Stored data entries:

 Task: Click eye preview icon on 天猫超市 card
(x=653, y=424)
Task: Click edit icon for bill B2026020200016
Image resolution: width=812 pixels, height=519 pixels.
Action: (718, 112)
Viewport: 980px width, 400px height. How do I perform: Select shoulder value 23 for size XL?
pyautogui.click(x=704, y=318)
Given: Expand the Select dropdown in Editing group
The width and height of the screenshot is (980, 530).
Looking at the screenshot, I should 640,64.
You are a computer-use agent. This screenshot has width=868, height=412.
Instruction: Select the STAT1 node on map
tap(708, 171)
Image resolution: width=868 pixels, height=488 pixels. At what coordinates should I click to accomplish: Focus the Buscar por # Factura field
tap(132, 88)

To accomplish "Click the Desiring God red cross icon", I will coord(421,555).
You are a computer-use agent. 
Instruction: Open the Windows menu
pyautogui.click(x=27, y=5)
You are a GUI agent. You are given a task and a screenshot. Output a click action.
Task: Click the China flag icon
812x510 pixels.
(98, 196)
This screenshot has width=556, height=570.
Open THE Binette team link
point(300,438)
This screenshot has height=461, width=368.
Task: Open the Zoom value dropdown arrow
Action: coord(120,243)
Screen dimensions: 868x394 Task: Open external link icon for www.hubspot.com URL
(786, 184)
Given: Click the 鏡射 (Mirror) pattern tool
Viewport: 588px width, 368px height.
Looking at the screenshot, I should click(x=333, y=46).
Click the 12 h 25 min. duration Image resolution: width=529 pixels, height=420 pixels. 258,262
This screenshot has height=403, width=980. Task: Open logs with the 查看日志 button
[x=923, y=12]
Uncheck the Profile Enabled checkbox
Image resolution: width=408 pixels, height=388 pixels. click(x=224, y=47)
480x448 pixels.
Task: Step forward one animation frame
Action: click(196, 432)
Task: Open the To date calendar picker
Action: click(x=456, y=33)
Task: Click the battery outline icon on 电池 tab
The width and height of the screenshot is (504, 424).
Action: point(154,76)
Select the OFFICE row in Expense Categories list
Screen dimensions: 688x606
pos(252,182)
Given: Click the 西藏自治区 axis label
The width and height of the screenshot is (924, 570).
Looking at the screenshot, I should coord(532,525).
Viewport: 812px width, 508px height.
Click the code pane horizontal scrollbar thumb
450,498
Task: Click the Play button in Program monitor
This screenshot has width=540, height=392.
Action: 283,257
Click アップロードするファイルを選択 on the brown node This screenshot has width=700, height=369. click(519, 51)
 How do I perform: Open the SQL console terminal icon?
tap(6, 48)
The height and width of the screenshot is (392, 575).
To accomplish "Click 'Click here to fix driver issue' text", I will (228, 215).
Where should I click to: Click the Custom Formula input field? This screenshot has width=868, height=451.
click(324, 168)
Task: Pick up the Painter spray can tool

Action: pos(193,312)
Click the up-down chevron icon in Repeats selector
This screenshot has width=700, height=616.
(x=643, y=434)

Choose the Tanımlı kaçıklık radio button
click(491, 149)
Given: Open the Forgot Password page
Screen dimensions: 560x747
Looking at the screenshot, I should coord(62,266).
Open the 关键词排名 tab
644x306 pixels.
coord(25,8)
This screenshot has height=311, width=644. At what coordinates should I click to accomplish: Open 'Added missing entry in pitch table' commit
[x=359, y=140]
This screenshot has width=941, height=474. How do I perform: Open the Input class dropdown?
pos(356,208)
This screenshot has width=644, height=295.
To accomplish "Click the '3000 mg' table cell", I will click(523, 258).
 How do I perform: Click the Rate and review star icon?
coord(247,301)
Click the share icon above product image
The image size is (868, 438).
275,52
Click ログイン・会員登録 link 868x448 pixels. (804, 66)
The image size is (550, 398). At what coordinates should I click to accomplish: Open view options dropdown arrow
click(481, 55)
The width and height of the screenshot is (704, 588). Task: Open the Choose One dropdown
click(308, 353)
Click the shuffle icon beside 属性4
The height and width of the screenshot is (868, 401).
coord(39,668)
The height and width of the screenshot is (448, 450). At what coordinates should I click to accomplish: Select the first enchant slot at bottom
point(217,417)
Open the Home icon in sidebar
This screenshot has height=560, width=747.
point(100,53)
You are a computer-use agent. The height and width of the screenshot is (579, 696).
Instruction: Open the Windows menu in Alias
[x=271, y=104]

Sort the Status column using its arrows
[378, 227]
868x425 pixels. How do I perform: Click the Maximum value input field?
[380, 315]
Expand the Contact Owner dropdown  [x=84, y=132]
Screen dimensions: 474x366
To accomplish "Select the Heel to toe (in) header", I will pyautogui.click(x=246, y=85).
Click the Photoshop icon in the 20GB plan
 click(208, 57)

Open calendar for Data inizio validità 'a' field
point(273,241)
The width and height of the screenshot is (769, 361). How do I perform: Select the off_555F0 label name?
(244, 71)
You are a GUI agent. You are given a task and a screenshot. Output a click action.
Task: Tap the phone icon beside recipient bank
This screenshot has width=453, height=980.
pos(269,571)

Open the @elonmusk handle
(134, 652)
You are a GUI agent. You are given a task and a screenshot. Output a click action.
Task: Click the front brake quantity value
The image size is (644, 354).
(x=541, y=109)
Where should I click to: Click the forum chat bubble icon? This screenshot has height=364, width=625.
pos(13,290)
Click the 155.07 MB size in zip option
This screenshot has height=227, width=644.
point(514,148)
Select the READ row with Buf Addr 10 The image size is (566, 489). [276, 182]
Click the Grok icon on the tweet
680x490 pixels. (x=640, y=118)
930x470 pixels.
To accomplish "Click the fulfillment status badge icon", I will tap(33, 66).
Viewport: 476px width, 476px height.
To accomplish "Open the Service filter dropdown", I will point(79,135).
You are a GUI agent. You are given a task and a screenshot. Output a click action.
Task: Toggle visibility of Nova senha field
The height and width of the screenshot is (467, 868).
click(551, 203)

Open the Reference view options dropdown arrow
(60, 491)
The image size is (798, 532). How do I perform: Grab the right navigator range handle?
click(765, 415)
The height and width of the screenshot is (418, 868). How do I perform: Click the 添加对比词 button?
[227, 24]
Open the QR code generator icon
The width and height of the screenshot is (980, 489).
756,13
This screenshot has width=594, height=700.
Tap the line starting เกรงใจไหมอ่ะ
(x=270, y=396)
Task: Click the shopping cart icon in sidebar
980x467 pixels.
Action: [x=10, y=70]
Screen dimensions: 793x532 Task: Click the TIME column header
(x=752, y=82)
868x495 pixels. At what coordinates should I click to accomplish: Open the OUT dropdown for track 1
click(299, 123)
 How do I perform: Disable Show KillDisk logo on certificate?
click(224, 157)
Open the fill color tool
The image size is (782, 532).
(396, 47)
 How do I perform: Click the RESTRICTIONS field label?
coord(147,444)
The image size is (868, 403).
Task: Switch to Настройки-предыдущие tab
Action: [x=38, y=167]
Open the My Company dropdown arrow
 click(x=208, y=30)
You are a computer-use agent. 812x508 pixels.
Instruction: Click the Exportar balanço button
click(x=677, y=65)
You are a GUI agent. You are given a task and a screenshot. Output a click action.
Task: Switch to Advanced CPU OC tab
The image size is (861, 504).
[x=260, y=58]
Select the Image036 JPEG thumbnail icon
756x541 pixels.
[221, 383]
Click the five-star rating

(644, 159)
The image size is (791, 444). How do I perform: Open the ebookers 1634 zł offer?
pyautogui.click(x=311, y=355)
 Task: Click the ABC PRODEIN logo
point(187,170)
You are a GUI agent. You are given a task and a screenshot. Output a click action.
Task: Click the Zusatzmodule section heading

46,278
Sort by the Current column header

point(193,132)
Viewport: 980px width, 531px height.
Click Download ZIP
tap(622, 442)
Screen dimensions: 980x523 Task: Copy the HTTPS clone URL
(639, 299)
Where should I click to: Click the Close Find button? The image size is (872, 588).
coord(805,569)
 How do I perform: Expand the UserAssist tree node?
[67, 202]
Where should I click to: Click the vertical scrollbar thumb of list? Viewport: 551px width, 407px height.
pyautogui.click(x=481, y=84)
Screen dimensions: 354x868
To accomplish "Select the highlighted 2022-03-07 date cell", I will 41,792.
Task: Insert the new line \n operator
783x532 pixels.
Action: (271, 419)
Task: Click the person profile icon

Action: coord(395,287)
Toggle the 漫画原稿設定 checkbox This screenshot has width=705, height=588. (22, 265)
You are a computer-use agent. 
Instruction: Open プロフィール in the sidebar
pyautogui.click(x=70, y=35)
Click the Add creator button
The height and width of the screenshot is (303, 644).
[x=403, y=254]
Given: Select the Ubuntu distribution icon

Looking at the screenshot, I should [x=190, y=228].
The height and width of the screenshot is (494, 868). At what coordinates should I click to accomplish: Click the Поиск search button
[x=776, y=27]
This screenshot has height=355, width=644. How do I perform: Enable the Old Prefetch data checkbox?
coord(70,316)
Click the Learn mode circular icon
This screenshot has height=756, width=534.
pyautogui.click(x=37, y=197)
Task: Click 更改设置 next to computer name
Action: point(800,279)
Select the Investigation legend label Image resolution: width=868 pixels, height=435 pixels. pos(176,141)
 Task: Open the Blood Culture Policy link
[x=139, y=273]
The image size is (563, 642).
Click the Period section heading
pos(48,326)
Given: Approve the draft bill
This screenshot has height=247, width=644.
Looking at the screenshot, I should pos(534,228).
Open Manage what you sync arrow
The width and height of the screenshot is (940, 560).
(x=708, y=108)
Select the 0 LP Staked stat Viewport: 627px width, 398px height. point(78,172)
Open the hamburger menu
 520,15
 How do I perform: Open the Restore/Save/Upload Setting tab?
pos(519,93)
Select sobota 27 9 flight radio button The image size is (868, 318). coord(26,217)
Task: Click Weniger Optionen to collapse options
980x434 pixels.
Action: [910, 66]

Exercise instructions ::
Copy each line above holding "Toggle".

Final answer ::
Task: Toggle visibility of Nova senha field
Toggle the 漫画原稿設定 checkbox This screenshot has width=705, height=588. (22, 265)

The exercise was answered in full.